[Collected data]
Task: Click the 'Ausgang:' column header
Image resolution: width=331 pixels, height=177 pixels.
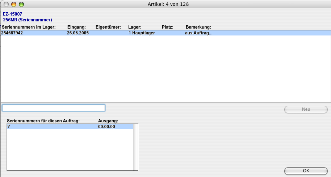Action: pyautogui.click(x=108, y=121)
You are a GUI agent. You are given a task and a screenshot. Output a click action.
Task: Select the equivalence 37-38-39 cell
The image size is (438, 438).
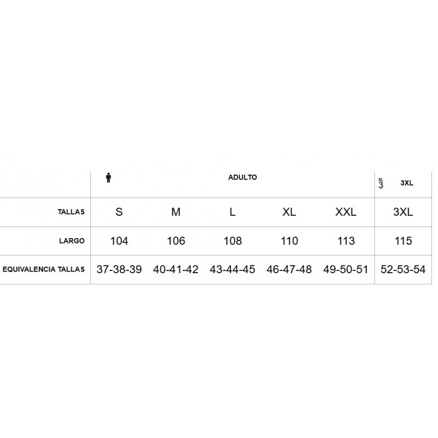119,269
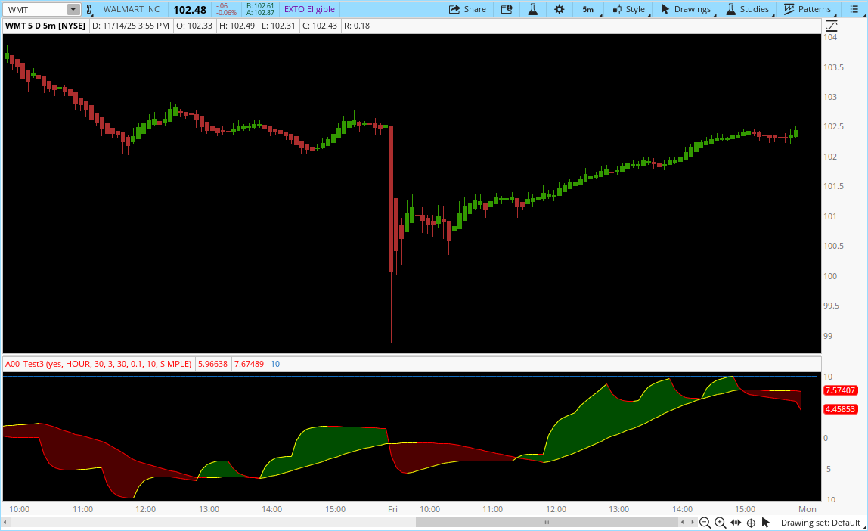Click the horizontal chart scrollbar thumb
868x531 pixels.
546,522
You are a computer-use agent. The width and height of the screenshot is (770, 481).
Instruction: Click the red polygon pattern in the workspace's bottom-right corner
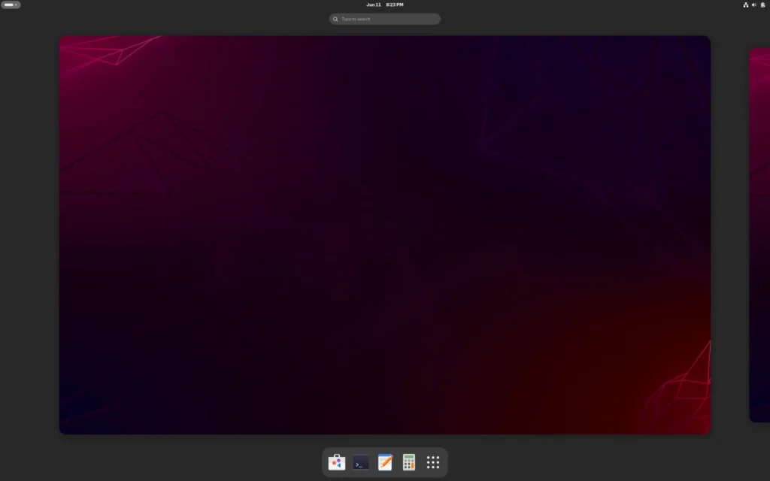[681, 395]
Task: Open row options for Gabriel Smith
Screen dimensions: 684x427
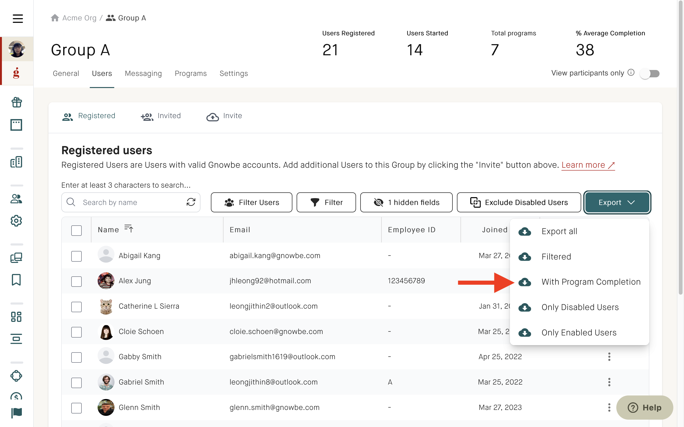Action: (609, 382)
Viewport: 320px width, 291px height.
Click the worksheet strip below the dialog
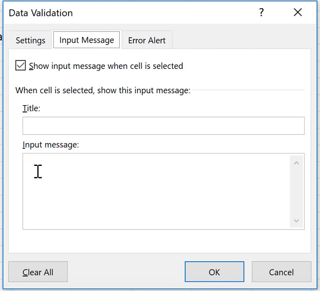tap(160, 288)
==
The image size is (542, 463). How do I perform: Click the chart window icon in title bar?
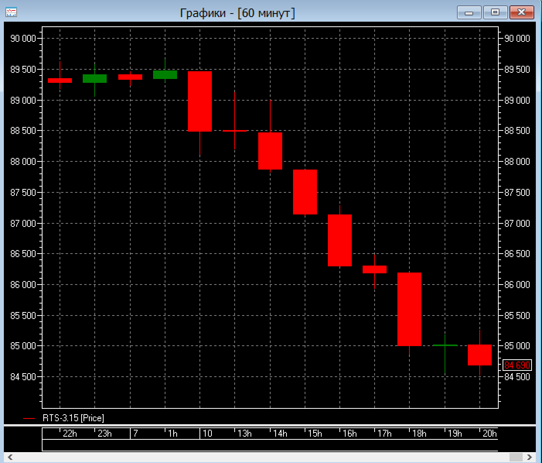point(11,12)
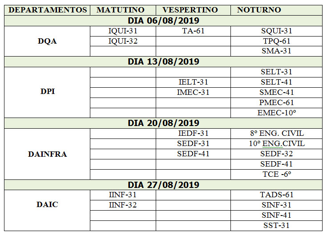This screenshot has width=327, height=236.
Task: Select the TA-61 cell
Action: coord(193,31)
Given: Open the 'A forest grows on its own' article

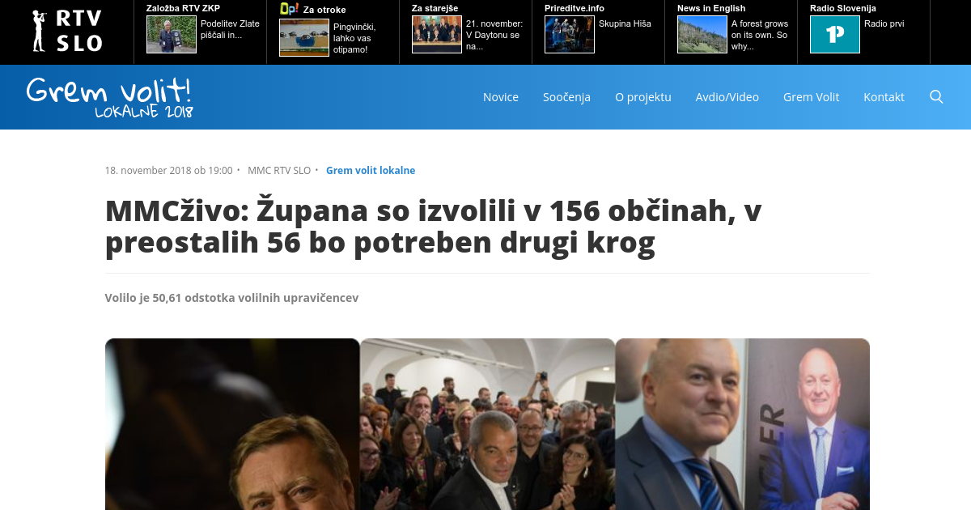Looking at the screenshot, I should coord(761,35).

◆ Exercise details
Write out, word for word, the stretch of entries that begins at the line with "The image size is (438, 438)." and ends at the line with "Viewport: 320px width, 291px height.". Pictures do not belong in it.

◆ Solution to this task
The image size is (438, 438).
119,269
Click the horizontal chart scrollbar thumb
868x531 pixels.
546,522
You are a computer-use agent. The width and height of the screenshot is (770, 481).
Instruction: Click the red polygon pattern in the workspace's bottom-right corner
[681, 395]
Task: Open row options for Gabriel Smith
Screen dimensions: 684x427
Action: (609, 382)
Viewport: 320px width, 291px height.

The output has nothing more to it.